Fig. 2. A. Inhibitors of eIF4E:eIF4G interaction. B. Docked pose of 4EGI-1. C. Docked pose of 4E1RCat. Residues determined to interact with 4EGI-1 are shown in blue.

Our goal is to use novel computational approaches developed in the Vajda lab to craft these compounds into more potent and selective eIF4E:eIF4G inhibitors that will be synyhesized in the Porco lab, and tested in the lab of Dr. Pelletier at McGill University. In order to design new compounds, we first docked the known inhibitors to eIF4E. Fig. 2A shows the docking of inhibitors 4EGI-1 and 4E1RCat (the highest affinity inhibitor so far)  to the eIF4E:eIF4G interaction site. Since 4EGI-1 binds to eIF4E but does not compete with mRNA binding, we blocked the mRNA cap (m7GpppN) binding site prior to mapping. Mapping free eIF4E showed four hot spots that form an elongated binding site (Figs. 2B&C). Although no eIF4E structure is available with bound inhibitor, line broadening observed by NMR indicates that residues H37, V69, L131, and I138 (colored blue in Fig. 2) on eIF4E interact with 4EGI-1. We used the correlation with probe density to find the docked pose of the inhibitors. Results show that the bound 4EGI-1 is in good agreement with the observed line broadening, but it occupies only two of the four hot spots (Fig. 2B) Fig. 2C shows that the slightly higher affinity inhibitor 4E1RCat occupies 3 of the 4 binding hot spots. We will build on these results, and will use density correlation (DC) as an additional term in the scoring function when selecting near-native poses among the ones generated by the docking. As shown in Figures 2B and 2C, none of these inhibitors reaches into the hot spot on the right, shown in magenta, and currently we focus on searching for compounds that will also utilize this region.

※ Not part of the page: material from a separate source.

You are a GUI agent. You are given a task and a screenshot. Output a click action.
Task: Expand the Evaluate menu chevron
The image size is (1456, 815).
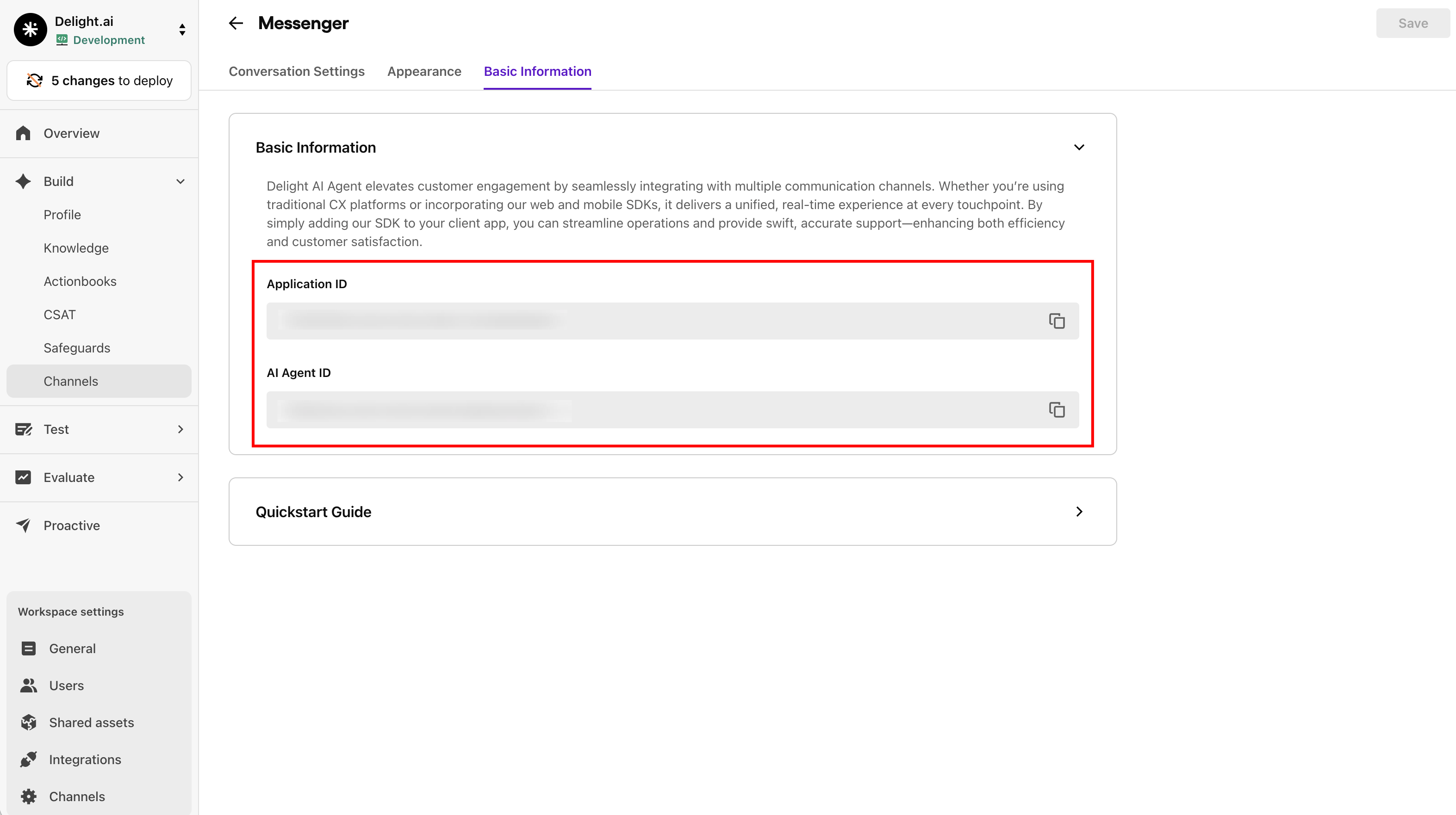click(x=180, y=477)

In a related research, the Porco group studied rocaglates/rocaglamides, a class of natural products known to display potent anticancer activity. They have shown that one such derivative, silvestrol, has activity comparable to taxol in certain settings. In addition, they reported the synthesis of various rocaglamide analogues and identification of a hydroxamate derivative (−)-9 having activity similar to silvestrol in vitro and ex vivo for inhibition of protein synthesis. It is assumed that silvestrol and the related analogues bind to eIF4A in the presence of mRNA, disrupting the 4A-4G interaction, but the location of binding is not known. We will use computational and NMR methods to determine the mode of the interaction, and possibly use this information to design better inhibitors of eIF4F action.